===== RECORDS TO USE
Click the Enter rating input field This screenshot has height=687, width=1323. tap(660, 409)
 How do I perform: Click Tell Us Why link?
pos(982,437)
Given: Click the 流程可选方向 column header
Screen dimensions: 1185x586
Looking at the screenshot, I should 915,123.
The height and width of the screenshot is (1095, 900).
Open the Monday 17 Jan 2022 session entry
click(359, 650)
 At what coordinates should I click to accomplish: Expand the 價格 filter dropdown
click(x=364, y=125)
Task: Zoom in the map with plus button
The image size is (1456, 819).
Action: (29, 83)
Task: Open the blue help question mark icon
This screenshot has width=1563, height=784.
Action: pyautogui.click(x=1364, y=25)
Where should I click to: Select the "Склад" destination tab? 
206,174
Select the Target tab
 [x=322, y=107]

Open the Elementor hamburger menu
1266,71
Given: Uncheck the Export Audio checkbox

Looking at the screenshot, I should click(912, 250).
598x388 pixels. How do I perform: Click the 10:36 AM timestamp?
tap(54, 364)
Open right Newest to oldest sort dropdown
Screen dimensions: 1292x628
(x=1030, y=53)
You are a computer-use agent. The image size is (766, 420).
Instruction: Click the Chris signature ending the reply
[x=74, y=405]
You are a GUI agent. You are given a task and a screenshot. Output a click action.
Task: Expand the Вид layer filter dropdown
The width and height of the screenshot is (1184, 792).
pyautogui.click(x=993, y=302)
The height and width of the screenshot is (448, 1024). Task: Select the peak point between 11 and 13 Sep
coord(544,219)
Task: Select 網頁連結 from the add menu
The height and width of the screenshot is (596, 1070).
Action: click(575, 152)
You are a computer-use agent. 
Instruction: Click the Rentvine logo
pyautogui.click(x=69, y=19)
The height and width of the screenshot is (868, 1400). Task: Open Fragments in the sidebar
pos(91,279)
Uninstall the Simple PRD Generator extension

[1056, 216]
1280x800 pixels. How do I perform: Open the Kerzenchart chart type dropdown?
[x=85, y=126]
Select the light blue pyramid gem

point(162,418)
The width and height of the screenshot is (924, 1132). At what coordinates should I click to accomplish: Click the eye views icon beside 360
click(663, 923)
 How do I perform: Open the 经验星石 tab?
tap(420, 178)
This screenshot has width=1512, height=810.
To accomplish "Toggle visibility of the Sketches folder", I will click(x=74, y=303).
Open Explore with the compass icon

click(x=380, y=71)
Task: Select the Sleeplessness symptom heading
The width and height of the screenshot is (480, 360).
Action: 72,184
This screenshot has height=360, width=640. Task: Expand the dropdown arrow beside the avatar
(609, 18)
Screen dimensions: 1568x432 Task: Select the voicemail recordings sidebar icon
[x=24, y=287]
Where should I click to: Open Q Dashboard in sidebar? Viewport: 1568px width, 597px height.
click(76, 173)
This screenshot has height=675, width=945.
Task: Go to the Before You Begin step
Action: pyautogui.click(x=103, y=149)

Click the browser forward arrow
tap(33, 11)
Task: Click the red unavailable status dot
==========
Reproduce the lines of the data above word for word, starting with the line containing "You are a GUI" and going on through the line containing "tap(420, 178)", with both of those lines included.

ANSWER BELOW:
You are a GUI agent. You are given a task and a screenshot. Output a click action.
Task: Expand the Вид layer filter dropdown
The width and height of the screenshot is (1184, 792).
pyautogui.click(x=993, y=302)
The height and width of the screenshot is (448, 1024). Task: Select the peak point between 11 and 13 Sep
coord(544,219)
Task: Select 網頁連結 from the add menu
The height and width of the screenshot is (596, 1070).
Action: click(575, 152)
You are a computer-use agent. 
Instruction: Click the Rentvine logo
pyautogui.click(x=69, y=19)
The height and width of the screenshot is (868, 1400). Task: Open Fragments in the sidebar
pos(91,279)
Uninstall the Simple PRD Generator extension

[1056, 216]
1280x800 pixels. How do I perform: Open the Kerzenchart chart type dropdown?
[x=85, y=126]
Select the light blue pyramid gem

point(162,418)
The width and height of the screenshot is (924, 1132). At what coordinates should I click to accomplish: Click the eye views icon beside 360
click(663, 923)
 How do I perform: Open the 经验星石 tab?
tap(420, 178)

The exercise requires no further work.